Investigators are unsure whether the ad was a crude hoax, or someone actually trying to sell a child online. The Florida Department of Law Enforcement launched the probe Friday, soon after the ad was posted to the popular classifieds website.
The poster also claimed to live in a "quiet influential neighborhood" and to work for "the department of children and families."
"I don't wanna be judged for not wanting these kids," the post read.
A FDLE spokeswoman, Gretl Plessinger, declined to give specifics about the case. "We do have an active investigation that started last Friday," she said.
The Florida Department of Children and Families did not respond to a request for comment on Monday. Craigslist also did not return a request for comment from the Miami Herald.
FDLE agents interviewed one woman they suspected might have behind the post, the Herald has learned; she denied any involvement. Investigators are now waiting on computer records that might help them identify the poster.
It's unclear what, if any, Florida law might be broken by posting an online ad trying to sell a child.
At least one South Florida mom has been arrested in the past decade for trying to sell her infant, but it wasn't via an online post.
Seven years ago, Kenia Quiala Bosque, of Opa-locka, was arrested after agents said she arranged to sell her 8-month-old son to a Monroe County man. She was charged with a felony charge of an adoption violation, which prohibits "to sell or surrender, or to arrange for the sale or surrender of, a minor to another person for money or anything of value."

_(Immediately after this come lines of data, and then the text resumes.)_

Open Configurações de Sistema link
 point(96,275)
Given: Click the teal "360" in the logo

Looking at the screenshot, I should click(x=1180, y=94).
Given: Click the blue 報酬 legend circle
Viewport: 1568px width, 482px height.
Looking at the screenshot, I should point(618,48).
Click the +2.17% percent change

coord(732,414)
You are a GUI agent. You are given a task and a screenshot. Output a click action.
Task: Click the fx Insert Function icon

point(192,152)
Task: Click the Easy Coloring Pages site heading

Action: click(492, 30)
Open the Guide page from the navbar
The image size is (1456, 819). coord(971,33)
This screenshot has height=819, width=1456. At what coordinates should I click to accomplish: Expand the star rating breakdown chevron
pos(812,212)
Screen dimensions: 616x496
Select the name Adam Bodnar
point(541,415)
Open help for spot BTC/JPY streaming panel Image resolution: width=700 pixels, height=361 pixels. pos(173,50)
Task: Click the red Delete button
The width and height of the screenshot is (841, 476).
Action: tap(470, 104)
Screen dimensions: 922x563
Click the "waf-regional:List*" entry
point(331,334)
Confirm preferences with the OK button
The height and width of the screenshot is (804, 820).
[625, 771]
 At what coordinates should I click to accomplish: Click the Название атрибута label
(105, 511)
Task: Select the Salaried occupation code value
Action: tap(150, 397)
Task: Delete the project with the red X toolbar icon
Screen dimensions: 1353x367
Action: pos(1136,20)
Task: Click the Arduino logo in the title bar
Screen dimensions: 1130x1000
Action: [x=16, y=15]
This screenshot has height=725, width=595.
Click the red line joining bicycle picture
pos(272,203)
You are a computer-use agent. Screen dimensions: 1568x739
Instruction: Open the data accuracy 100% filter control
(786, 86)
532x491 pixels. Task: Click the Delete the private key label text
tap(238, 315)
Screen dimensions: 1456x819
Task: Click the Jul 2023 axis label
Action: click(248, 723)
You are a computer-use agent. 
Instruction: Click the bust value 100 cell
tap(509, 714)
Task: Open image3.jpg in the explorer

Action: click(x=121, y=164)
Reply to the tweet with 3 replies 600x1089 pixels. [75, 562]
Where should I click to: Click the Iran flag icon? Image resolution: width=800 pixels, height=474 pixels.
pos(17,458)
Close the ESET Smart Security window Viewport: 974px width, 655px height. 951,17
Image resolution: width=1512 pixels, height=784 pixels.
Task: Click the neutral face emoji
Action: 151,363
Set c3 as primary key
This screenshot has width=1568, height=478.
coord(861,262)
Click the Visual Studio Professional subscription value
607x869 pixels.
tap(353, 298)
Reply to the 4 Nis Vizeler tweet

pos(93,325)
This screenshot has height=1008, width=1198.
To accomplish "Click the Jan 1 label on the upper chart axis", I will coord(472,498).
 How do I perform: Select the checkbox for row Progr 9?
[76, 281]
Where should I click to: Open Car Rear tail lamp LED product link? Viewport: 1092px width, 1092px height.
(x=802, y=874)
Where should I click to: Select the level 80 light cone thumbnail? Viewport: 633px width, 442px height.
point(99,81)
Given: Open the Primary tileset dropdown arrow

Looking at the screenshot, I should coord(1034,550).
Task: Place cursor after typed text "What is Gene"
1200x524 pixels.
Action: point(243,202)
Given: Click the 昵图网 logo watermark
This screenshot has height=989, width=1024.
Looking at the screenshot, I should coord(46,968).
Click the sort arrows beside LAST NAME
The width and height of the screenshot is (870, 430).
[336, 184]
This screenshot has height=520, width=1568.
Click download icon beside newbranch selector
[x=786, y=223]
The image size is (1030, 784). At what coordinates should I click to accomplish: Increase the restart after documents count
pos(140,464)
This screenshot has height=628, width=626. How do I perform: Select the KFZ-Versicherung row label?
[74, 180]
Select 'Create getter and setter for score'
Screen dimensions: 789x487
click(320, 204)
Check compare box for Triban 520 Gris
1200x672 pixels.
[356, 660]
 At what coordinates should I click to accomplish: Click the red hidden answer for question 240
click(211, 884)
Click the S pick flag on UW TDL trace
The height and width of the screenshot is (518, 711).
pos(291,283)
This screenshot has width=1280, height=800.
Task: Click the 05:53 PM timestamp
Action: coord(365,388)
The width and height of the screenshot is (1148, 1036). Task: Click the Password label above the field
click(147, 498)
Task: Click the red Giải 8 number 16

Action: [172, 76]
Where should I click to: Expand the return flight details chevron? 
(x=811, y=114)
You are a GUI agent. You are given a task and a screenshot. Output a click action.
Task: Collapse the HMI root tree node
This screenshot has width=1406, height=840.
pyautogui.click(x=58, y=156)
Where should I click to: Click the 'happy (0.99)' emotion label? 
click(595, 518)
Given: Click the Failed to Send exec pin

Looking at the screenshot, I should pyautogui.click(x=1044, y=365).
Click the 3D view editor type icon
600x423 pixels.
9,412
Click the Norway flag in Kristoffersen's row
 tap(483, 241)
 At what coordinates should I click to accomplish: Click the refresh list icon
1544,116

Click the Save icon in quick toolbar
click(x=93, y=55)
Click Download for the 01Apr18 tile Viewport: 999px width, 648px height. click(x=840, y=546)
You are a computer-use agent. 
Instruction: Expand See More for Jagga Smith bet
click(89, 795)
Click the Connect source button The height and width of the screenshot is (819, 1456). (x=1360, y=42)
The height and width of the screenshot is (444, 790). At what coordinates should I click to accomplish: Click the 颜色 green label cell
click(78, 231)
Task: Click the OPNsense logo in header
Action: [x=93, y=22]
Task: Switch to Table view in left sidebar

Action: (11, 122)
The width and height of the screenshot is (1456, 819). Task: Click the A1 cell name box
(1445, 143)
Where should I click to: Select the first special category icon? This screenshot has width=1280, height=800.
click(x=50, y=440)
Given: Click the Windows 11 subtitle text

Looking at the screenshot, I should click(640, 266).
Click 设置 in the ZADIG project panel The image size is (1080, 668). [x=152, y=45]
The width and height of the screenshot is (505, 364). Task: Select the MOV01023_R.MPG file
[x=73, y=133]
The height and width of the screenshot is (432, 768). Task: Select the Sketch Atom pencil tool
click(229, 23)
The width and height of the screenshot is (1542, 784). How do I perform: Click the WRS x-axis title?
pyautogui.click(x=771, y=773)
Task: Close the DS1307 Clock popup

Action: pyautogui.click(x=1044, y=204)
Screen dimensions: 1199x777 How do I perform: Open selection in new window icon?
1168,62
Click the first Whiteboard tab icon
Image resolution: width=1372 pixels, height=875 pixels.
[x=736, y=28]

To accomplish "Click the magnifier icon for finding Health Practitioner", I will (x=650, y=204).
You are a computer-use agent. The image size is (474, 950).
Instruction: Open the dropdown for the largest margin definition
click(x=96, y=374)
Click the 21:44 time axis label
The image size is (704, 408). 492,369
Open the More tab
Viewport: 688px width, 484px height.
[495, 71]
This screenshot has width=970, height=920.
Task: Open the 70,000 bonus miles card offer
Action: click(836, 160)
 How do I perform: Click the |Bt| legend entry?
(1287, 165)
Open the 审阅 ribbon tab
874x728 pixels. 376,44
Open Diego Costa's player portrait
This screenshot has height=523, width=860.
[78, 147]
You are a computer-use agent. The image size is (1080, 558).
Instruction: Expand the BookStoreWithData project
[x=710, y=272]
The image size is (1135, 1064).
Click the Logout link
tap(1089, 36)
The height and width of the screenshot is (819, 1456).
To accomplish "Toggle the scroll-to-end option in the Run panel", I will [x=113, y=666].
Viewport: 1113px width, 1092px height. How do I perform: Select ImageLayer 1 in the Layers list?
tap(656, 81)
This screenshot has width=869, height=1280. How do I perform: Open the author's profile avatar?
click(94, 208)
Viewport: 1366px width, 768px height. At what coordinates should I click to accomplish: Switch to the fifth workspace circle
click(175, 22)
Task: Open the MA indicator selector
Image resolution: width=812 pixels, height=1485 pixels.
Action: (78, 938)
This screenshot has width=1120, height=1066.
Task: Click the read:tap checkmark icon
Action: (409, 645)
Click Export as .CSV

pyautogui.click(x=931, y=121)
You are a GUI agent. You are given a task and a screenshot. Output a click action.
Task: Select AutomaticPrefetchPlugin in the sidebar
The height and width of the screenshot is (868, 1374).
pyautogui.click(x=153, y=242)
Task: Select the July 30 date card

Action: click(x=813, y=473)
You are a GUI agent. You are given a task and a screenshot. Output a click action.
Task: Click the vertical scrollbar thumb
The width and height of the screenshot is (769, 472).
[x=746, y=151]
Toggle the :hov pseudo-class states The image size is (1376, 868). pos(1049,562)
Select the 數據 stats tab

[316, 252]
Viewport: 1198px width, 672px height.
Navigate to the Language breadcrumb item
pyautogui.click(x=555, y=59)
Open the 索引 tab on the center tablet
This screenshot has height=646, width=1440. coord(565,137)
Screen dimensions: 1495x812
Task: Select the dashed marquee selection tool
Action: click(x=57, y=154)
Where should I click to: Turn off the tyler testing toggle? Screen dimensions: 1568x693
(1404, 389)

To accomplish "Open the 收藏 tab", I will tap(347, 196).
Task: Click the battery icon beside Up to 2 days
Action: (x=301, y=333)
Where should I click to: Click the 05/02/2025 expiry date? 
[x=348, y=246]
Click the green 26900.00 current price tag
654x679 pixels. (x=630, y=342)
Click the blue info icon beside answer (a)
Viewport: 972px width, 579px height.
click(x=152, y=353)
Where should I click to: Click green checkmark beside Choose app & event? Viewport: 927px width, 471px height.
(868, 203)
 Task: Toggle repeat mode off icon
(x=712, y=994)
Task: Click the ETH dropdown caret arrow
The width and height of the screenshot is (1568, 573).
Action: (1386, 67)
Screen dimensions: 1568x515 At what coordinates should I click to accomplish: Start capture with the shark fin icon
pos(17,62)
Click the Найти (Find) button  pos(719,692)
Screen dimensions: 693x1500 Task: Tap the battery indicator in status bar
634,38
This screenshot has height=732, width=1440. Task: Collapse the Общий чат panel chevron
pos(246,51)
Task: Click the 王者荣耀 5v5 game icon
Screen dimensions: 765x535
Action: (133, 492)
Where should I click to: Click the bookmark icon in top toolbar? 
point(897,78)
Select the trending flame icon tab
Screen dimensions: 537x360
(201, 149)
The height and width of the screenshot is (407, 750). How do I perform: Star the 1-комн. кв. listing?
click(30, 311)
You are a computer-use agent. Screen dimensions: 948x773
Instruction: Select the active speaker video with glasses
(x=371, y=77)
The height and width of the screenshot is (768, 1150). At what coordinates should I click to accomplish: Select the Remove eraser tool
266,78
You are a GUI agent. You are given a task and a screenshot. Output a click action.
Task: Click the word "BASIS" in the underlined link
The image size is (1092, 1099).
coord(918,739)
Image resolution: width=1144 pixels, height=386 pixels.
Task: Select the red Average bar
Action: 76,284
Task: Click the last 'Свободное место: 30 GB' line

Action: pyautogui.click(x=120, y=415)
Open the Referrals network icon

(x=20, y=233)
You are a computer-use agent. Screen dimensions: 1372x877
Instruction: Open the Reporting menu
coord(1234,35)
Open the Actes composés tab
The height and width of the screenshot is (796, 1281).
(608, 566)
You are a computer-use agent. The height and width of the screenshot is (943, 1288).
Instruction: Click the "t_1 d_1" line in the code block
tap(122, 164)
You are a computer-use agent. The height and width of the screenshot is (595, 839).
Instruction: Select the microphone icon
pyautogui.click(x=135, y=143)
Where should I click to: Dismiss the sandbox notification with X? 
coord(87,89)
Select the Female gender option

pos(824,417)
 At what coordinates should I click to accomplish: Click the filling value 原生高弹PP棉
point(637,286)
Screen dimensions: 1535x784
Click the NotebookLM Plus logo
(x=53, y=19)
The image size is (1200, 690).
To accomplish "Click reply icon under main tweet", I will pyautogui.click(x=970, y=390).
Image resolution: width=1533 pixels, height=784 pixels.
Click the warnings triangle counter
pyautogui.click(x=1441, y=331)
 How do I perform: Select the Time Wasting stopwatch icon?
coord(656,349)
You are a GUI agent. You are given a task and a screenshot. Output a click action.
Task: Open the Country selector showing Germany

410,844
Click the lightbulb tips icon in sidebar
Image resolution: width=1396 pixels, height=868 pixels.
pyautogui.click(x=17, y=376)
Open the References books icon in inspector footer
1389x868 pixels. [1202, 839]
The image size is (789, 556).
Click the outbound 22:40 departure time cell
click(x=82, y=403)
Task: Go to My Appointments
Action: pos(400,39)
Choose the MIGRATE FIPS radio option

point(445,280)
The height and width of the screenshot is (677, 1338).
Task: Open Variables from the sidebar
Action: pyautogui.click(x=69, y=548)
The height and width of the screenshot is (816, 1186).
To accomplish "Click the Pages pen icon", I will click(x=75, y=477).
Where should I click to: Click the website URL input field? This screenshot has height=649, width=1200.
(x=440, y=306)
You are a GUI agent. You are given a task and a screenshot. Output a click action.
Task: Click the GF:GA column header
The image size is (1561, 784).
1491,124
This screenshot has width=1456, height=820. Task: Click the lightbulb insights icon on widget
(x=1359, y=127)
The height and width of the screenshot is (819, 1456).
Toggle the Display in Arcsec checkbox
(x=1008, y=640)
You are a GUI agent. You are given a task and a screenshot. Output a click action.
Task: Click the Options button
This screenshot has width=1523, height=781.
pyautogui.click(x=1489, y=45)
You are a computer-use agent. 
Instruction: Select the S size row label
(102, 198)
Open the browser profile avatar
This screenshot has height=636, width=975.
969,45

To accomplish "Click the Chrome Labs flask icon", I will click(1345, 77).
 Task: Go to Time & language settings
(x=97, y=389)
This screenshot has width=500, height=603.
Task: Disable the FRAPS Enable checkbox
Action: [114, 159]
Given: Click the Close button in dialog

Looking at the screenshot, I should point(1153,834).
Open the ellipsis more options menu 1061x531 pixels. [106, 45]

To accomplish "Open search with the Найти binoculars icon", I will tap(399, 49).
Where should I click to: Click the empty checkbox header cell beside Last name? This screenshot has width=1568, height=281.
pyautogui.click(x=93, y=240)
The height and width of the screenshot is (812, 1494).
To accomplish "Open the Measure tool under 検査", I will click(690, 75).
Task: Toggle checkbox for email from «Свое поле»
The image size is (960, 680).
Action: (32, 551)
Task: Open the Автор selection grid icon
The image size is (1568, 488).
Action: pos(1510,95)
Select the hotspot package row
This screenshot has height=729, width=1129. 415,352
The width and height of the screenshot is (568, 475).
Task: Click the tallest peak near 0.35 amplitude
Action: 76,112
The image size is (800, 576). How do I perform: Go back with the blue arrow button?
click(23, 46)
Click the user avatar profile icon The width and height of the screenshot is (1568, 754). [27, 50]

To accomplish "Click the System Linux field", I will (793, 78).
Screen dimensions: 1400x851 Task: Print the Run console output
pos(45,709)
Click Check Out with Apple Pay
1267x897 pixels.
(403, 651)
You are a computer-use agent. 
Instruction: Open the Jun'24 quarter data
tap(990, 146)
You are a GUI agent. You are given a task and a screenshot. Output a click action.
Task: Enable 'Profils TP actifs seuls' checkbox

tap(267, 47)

Bosque wound up convicted and serving 180 days in jail, and she lost custody of her children.
Craigslist, usually used for hawking everything from rental apartments, cars and furniture, has been pilloried in the past for allowing "escort" and "dating" posts, which critics say emboldens the trafficking of underage victims. The site has since stopped running the ads.
But cases involving the trade of newborn babies are rare.
In 2017, a Tennessee man and woman were arrested after police said they tried to sell their 5-month-old son on Craigslist. Police arranged an undercover sting, and charged them with aggravated child abuse, child neglect and endangerment.
The same year, a Colorado man apologized for offering his baby for sale for $2,500. He called it a dumb joke. "Healthy white baby for sale cheap. Works fine but leaks out of his eyes occasionally," the ad read.
Four years ago, a Georgia woman was arrested after posting an ad on Craiglist asking for an unwanted baby _ so she could give the child to her 14-year-old daughter.